Saya kembali mengingat kata Boaz pada tahun 2005 ketika ditawari oleh salah satu tim hebat Indonesia PSMS dengan harga yang fantastik bahkan dari tim Malaysia (Selangor FC), Juga klub dari liga Belanda. Boaz katakan, “Saya akan pergi kalau Persipura juara tiga kali”. Dan, itupun kalau Persipura tidak memakai jasanya lagi. Itu suatu ungkapan dan komitmen serta kecintaan yang luar biasa. Cinta akan tanah dan masyarakat Papua ia menolak tawaran-tawaran yang menggiurkan.

Hal itu berbeda dengan pemain generasi berikut yang begitu bersinar dan mendapatkan tawaran yang menggiurkan muda pindah, pergi dan kembali.

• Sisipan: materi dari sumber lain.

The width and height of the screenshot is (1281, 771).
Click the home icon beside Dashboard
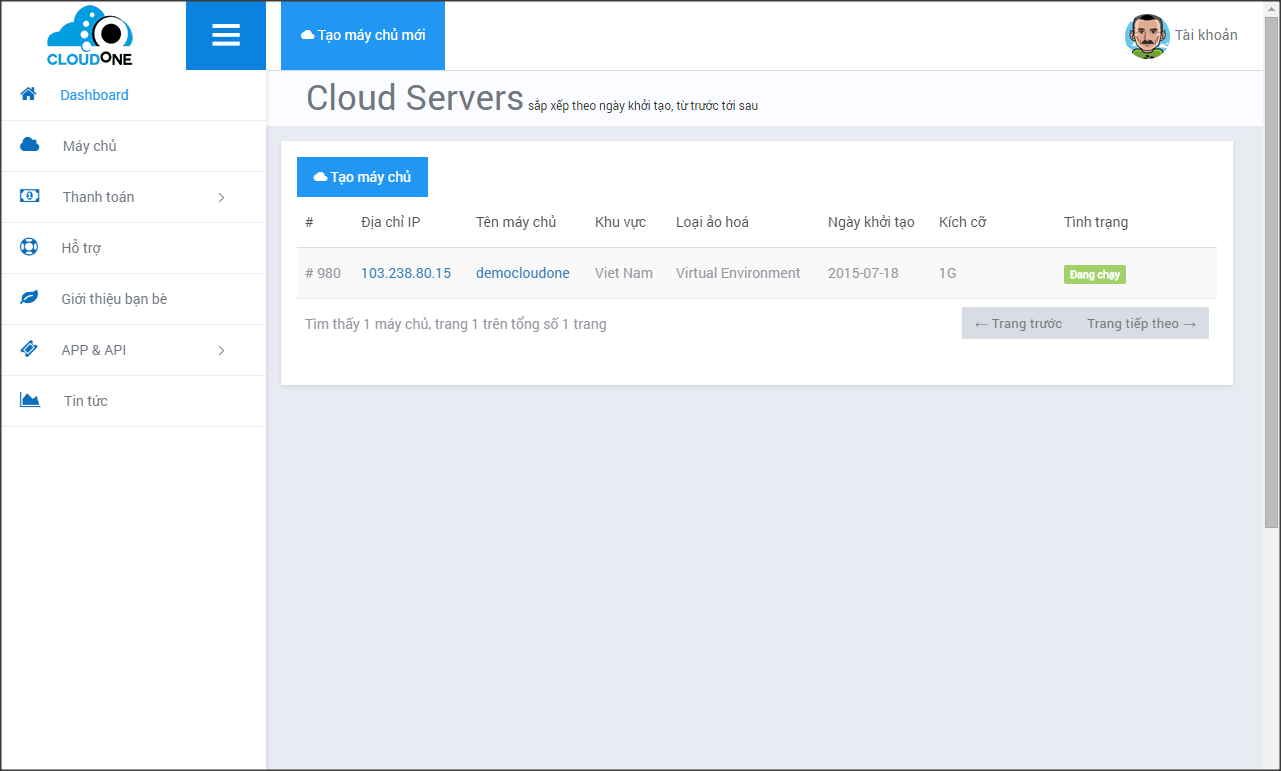pyautogui.click(x=28, y=94)
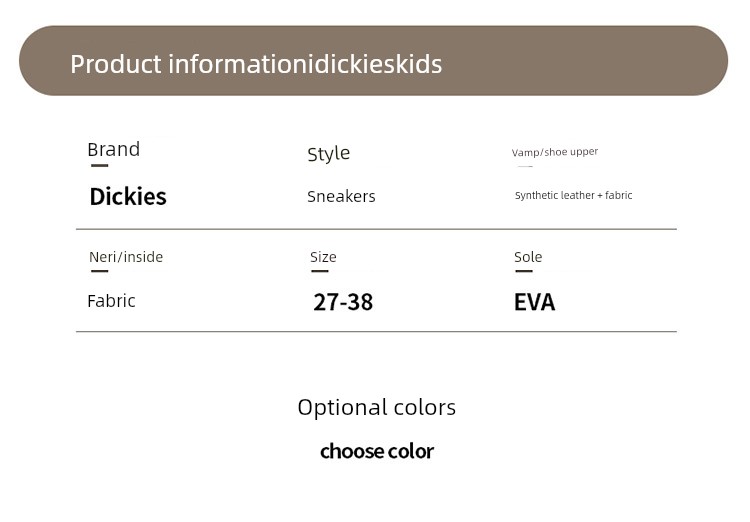Click the Product information banner heading
The width and height of the screenshot is (750, 522).
(x=256, y=64)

Karena itu, Boaz pergilah ke mana engkau mau pergi. Kalian adalah pemain profesional yang memiliki tanggung jawab buat keluarga. Engkau sudah berbuat yang terbaik buat Persipura dan Papua. Engkau sudah menjadi ikon bagi sepak bola Papua dan apapun alasannya tidak akan bisa menyangkal fakta ini.

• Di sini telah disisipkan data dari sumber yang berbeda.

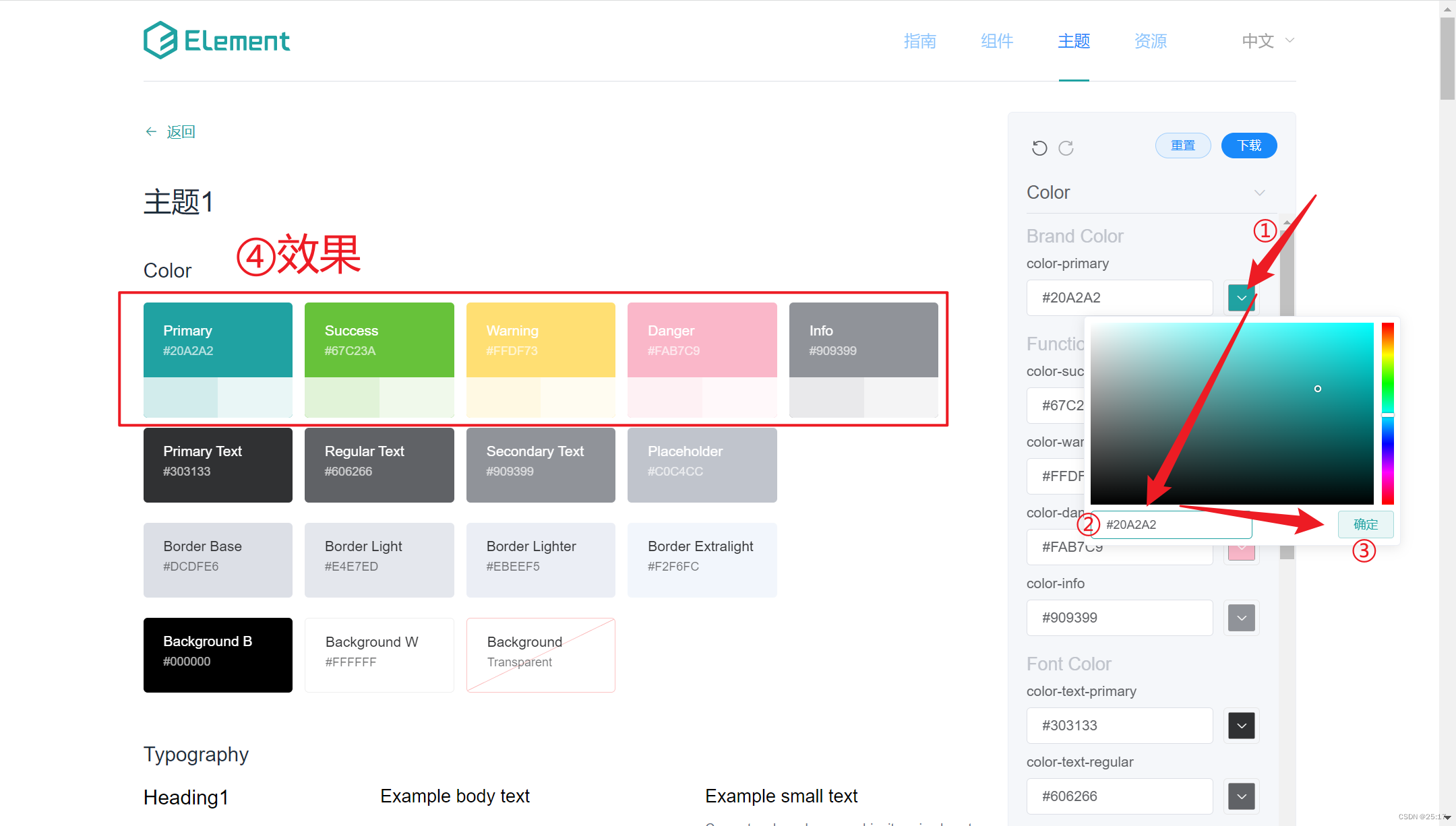Click the 确定 confirm button in color picker

(x=1366, y=524)
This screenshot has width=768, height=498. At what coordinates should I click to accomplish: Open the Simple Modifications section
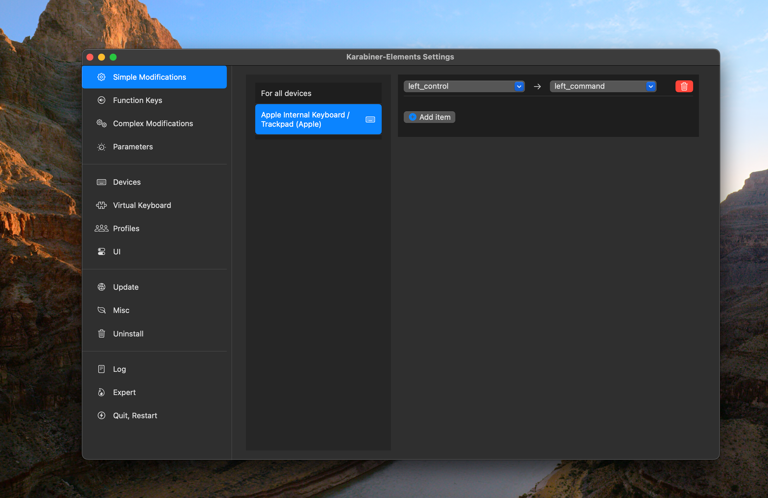click(154, 77)
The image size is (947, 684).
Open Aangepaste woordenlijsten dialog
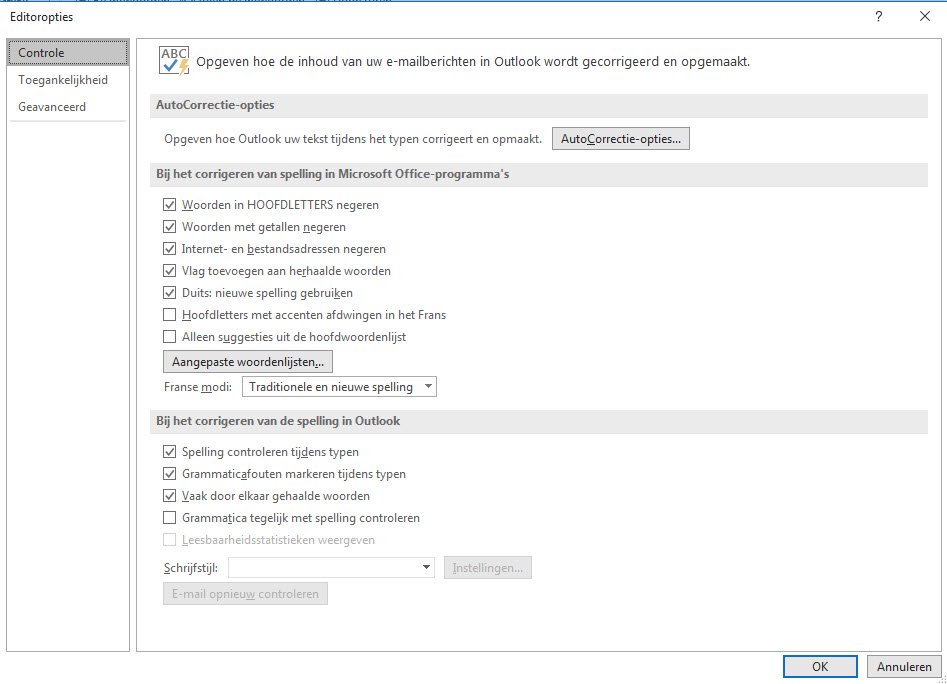coord(248,362)
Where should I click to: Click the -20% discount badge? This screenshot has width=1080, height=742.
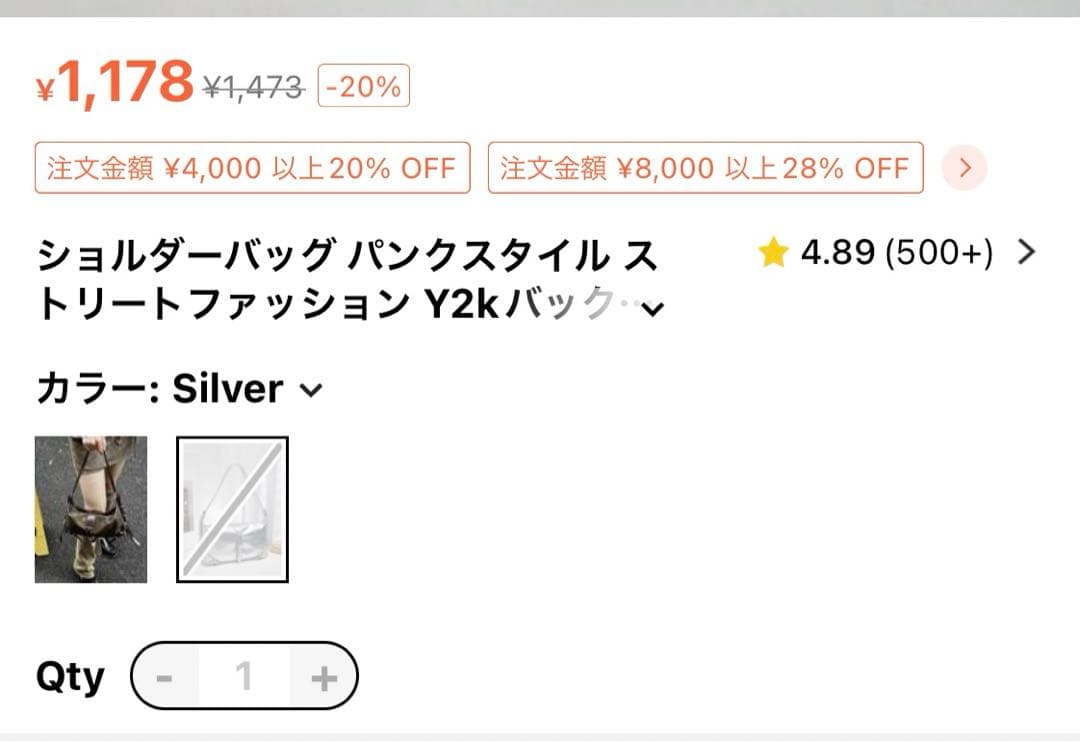pos(364,85)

Masyarakat Papua baik sekarang bahkan generasi yang akan datang akan mengenangmu sebagai satu pemain yang tidak ada duanya di negeri emas ini. Engkau bukan hanya hebat dalam urusan gol (3 kali top skor) Liga Indonesia dan 3 kali pemain terbaik sama seperti pemain bintang sekelas Ronaldo, Messi, dan lain-lain.

Tetapi yang lebih istimewa bagi masyarakat Papua terhadapmu adalah kecintaan dan loyalitasmu bagi Persipura. Bertahan di satu tim di saat posisi pemain biasa-biasa itu mudah, tetapi bertahan saat engkau diburu sejumlah klub ternama dengan bayaran yang tinggi serta klub asing itu sulit. Itulah yang membuatmu berbeda dari pemain bintang manapun di dunia ini.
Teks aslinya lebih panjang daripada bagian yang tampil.